- **WORK REQUEST**: Once you reach the line containing "The image size is (1863, 565)." in the entries below, write out that line and each one after it down to the line containing "is (489, 933).", exactly and with nothing added.

- **RECORDS FOR THE TASK**:
# # # # #

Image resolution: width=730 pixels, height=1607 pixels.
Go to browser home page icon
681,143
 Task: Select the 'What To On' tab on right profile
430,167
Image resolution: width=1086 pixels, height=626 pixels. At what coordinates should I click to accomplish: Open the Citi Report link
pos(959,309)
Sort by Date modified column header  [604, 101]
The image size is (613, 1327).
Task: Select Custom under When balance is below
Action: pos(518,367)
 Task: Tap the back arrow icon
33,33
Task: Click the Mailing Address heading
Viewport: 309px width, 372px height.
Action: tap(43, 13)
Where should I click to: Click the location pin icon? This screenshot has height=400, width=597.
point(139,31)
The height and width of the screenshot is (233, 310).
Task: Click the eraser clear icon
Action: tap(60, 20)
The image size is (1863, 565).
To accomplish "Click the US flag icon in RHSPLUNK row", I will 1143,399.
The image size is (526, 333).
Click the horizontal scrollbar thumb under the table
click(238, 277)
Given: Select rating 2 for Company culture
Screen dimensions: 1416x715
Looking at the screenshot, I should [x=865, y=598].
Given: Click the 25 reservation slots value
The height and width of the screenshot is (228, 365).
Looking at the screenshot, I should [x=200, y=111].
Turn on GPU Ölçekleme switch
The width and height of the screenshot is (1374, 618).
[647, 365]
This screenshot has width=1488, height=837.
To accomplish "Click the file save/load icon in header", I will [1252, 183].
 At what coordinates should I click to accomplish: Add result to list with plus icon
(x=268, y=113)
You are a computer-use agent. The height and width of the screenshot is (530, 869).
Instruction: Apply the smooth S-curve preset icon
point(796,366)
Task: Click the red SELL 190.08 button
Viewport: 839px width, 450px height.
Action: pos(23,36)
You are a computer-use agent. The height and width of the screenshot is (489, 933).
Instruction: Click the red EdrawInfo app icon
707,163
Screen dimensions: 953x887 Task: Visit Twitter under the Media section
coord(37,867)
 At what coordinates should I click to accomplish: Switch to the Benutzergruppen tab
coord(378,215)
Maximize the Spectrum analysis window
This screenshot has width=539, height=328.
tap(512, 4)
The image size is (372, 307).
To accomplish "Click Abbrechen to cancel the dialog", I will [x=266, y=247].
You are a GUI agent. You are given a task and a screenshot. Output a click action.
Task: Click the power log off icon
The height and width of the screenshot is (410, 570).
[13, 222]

# # # # #

- **YOUR RESPONSE**:
The image size is (1863, 565).
To accomplish "Click the US flag icon in RHSPLUNK row", I will 1143,399.
The image size is (526, 333).
Click the horizontal scrollbar thumb under the table
click(238, 277)
Given: Select rating 2 for Company culture
Screen dimensions: 1416x715
Looking at the screenshot, I should [x=865, y=598].
Given: Click the 25 reservation slots value
The height and width of the screenshot is (228, 365).
Looking at the screenshot, I should [x=200, y=111].
Turn on GPU Ölçekleme switch
The width and height of the screenshot is (1374, 618).
[647, 365]
This screenshot has width=1488, height=837.
To accomplish "Click the file save/load icon in header", I will [1252, 183].
 At what coordinates should I click to accomplish: Add result to list with plus icon
(x=268, y=113)
You are a computer-use agent. The height and width of the screenshot is (530, 869).
Instruction: Apply the smooth S-curve preset icon
point(796,366)
Task: Click the red SELL 190.08 button
Viewport: 839px width, 450px height.
Action: pos(23,36)
You are a computer-use agent. The height and width of the screenshot is (489, 933).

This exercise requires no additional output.